-------- 제공 데이터 --------

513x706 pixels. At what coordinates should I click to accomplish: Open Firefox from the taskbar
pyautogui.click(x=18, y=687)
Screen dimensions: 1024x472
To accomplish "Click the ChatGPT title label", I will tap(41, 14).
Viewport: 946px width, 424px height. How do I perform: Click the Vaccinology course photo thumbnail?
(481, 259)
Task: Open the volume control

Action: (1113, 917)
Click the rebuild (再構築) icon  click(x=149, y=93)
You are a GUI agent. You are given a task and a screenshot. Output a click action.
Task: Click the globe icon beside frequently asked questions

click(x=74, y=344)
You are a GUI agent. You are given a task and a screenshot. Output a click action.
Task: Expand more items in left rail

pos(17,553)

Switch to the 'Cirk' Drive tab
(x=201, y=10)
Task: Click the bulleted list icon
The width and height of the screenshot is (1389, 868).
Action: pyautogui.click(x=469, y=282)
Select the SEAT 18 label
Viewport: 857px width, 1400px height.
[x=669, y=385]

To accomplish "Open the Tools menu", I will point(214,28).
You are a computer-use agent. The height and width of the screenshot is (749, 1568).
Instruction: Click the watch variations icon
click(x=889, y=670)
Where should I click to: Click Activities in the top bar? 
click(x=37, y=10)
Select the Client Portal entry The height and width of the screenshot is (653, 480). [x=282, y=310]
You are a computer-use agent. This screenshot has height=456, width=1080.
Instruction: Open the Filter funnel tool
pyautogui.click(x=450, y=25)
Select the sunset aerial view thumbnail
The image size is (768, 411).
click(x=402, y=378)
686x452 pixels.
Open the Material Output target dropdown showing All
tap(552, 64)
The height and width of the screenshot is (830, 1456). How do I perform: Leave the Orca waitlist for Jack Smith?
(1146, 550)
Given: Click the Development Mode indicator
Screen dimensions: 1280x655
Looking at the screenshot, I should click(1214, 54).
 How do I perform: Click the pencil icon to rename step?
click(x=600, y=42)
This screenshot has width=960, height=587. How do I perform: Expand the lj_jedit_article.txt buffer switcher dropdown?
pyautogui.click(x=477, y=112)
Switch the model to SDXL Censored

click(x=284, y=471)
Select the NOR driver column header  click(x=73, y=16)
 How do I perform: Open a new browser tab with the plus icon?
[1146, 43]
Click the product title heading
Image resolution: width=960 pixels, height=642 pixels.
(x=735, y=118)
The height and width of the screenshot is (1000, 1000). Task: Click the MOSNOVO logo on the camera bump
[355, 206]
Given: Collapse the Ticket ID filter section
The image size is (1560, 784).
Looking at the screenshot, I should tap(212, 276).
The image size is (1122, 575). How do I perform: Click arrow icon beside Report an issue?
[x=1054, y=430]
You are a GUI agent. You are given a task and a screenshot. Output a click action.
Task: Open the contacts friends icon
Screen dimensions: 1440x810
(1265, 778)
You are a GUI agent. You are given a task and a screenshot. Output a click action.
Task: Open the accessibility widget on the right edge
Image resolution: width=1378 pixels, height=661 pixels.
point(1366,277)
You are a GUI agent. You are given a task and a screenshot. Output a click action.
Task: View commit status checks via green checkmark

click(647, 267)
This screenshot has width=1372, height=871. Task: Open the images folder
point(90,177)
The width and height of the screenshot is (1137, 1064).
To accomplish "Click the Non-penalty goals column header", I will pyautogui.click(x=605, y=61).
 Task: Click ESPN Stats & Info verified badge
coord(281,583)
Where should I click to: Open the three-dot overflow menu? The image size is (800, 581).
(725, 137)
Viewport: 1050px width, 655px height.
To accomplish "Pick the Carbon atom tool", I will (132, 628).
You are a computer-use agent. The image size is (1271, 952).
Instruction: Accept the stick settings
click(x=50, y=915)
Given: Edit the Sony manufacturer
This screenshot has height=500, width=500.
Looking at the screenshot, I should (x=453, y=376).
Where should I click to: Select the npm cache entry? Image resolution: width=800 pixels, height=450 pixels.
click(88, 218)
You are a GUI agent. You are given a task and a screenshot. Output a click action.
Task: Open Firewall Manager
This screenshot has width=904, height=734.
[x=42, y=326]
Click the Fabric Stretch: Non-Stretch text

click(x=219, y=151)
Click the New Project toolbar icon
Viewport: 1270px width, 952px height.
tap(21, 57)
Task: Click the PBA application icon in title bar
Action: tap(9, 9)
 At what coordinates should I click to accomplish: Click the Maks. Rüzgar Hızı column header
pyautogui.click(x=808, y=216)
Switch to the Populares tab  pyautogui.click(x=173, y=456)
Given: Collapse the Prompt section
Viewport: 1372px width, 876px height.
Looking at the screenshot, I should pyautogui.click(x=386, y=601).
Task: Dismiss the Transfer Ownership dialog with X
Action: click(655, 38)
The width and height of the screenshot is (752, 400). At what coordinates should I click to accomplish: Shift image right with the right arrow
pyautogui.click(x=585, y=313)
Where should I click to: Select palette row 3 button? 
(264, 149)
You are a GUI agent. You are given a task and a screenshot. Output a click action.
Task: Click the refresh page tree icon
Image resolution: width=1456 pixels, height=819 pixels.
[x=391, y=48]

--------

* [요구 사항]: "The height and width of the screenshot is (1000, 1000)." 문구가 있는 줄부터 "click(647, 267)" 문구가 있는 줄까지의 행을 다시 쓰되, "GUI agent" 표현을 "screen agent" 표현으로 바꿔 넣고 나머지는 그대로 두세요.

* [전체 답안]:
The height and width of the screenshot is (1000, 1000). Task: Click the MOSNOVO logo on the camera bump
[355, 206]
Given: Collapse the Ticket ID filter section
The image size is (1560, 784).
Looking at the screenshot, I should tap(212, 276).
The image size is (1122, 575). How do I perform: Click arrow icon beside Report an issue?
[x=1054, y=430]
You are a screen agent. You are given a task and a screenshot. Output a click action.
Task: Open the contacts friends icon
Screen dimensions: 1440x810
(1265, 778)
You are a screen agent. You are given a task and a screenshot. Output a click action.
Task: Open the accessibility widget on the right edge
Image resolution: width=1378 pixels, height=661 pixels.
point(1366,277)
You are a screen agent. You are given a task and a screenshot. Output a click action.
Task: View commit status checks via green checkmark

click(647, 267)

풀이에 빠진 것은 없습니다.